Likelihood / Regression

The others side of the coin

Statistics: Interested in estimating population-level characteristics; i.e., the parameters

\[ \begin{align*} y \rightarrow& f(y|\boldsymbol{\theta}) \\ \end{align*} \]

Estimation

  • likelihood
  • Bayesian

Likelihood

Likelihood principle

Given a statistical model, all the evidence/information in a sample (\(\textbf{y}\), i.e., data) relevant to model parameters (\(\theta\)) is contained in the likelihood function.

Fisher Information

The information an observable random variable (\(\textbf{y}\)) has about an unknown parameter \(\theta\) upon which the probability of \(\textbf{y}\) \((f(\textbf{y};\theta)\) depends.



Information is conditional

To learn about \(\theta\) from \(\textbf{y}\), we need to link them together via a special function, \(f(\textbf{y};\theta)\)

## Statistical Information


The pieces:

::: incremental - The sample data, \(\textbf{y}\)

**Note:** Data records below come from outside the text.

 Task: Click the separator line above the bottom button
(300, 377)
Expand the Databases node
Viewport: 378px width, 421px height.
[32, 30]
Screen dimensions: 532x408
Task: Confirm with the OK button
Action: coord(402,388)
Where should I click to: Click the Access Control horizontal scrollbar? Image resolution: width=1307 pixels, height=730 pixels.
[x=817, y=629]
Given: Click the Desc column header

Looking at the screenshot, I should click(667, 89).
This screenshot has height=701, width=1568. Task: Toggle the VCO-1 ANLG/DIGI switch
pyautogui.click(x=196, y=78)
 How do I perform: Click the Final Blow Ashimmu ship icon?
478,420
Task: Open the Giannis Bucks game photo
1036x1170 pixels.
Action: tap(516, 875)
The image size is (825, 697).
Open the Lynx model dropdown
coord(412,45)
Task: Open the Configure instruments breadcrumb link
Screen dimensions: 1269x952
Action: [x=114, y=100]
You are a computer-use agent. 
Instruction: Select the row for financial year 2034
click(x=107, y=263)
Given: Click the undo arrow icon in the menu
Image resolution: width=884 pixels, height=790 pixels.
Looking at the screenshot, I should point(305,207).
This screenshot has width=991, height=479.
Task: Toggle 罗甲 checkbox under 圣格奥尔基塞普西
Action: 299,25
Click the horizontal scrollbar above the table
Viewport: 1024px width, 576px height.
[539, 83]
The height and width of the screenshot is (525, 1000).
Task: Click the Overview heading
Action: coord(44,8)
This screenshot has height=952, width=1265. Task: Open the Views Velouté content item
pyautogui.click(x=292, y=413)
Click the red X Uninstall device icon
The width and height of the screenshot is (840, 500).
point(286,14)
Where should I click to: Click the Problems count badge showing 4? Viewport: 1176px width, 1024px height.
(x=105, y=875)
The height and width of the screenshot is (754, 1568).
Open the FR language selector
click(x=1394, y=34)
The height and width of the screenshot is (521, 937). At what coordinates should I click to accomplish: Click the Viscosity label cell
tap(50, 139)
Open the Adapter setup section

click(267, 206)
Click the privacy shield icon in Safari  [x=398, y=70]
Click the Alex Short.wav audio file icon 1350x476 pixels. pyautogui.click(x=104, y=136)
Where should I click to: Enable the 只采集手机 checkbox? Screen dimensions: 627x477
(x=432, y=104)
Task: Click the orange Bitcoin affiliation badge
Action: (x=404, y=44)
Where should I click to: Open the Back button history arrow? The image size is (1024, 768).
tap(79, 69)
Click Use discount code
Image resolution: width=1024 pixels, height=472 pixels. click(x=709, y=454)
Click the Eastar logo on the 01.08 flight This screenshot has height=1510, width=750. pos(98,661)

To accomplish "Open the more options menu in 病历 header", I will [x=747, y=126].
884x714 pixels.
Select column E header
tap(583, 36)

  • A probability function for \(\textbf{y}\):

    • \(f(\textbf{y};\theta)\)

    • \([\textbf{y}|\theta]\)

  • The unknown parameter: \(\theta\)

    • specified in the probability function

:::

The Likelihood Function

What we can say about our parameters using this function?

\[ \begin{align*} \mathcal{L}(\boldsymbol{\theta}|y) = P(y|\boldsymbol{\theta}) = f(y|\boldsymbol{\theta}) \end{align*} \]

The likelihood (\(\mathcal{L}\)) of the unknown parameters, given our data, can be calculated using our probability function.

CODE:

# A data point
  y=c(10)

#the likelihood the mean is 8, given our data
  dnorm(y,mean=8)
[1] 0.05399097


If we knew the mean is truly 8, it would also be the probability density of the observation y = 10.

Many Parameter Guesses

# Let's take many guesses of the mean
  means=seq(0,20,by=0.1)

# Use dnorm to get likelihood of each guess of the mean
# Assumes sd = 1
  likelihood=dnorm(y, mean=means)

Maximum Likelihoof Properties

  • MLEs are consistent. As sample size increases, they will converge to the true parameter value.

  • MLEs are asymptotically unbiased. The \(E[\hat{\theta}]\) converges to \(\theta\) as the sample size gets larger.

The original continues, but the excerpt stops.